Karena kebakaran itu pula yang membuat tempat tidur Pelangi menjadi kecil. Dulu, ketika itu belum terjadi ia masih menggunakan tempat tidur bermodelan agak besar dan bisa dimuat untuk tiga orang, Ayahnya, Ibu dan Pelangi. Tapi untungnya Kepala Desa mengasihinya dan memberinya kasur kecil. Beberapa sembako juga dipesembahkan.

        Yang dilakukan Langit saat mendengar cerita kilas itu adalah melongo. Miris sekali hidup Pelangi? Beberapa tahun lalu kecelakaan dan mengakibatkan Ayahnya meninggal serta dirinya harus buta, dia juga pernah mengalami kebakaran. Kepala Langit bergeleng-geleng tidak percaya. Tidak percaya karena Pelangi begitu mengenaskan hidupnya.

        “Untung hidup gue nggak semengenaskan lo.” gumamnya, masih bisa didengar oleh Pelangi.

        “Iya, Den. Aden harus bersyukur.” sahut Pelangi.
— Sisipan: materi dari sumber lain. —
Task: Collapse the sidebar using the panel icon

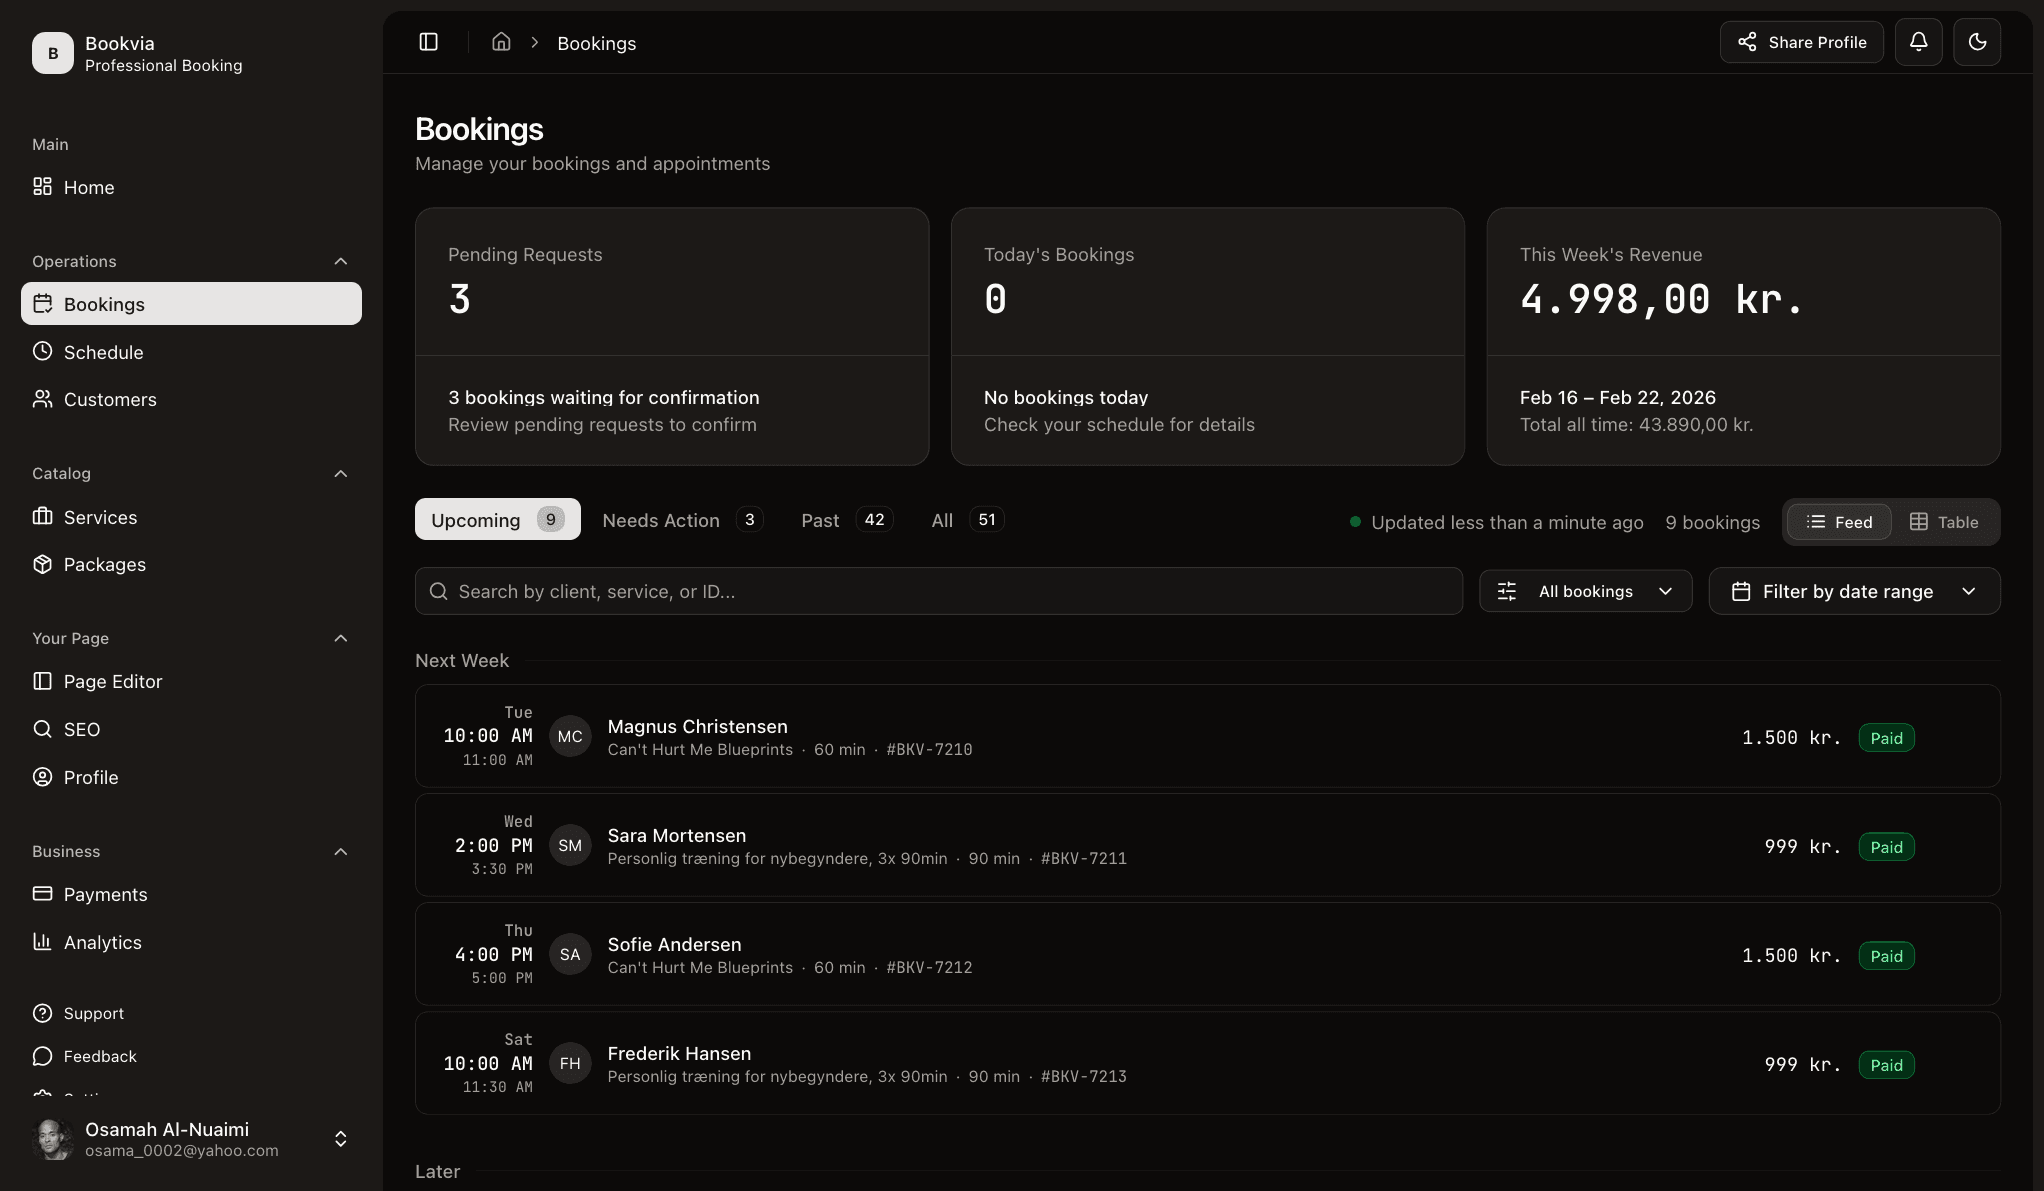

Langit tidak membalasnya. Ia menyesap kembali ujung rokok lalu menghembuskan asap kesembarang arah. Daridulu dia juga selalu bersyukur atas apa yang telah Tuhan beri. Bersyukur bisa memiliki keluarga utuh dan masih utuh sampai saat ini. Bersyukur selama ini ia belum merasakan sebuah musibah besar dalam hidupnya. Bersyukur pula karena memiliki teman.

        Disaat-saat Langit diam dengan pandangan menatap jendela luar sambil mulutnya sibuk menyesap dan menghembuskan asap, suara nada dering ponsel membuatnya terusik. Matanya melirik pergerakan Pelangi yang tengah mengambil sesuatu di saku bajunya. Ia mengeluarkan ponsel jadulnya lalu meraba tombol-tombol disana hingga ia berhasil menghilangkan suara nada dering berisik itu.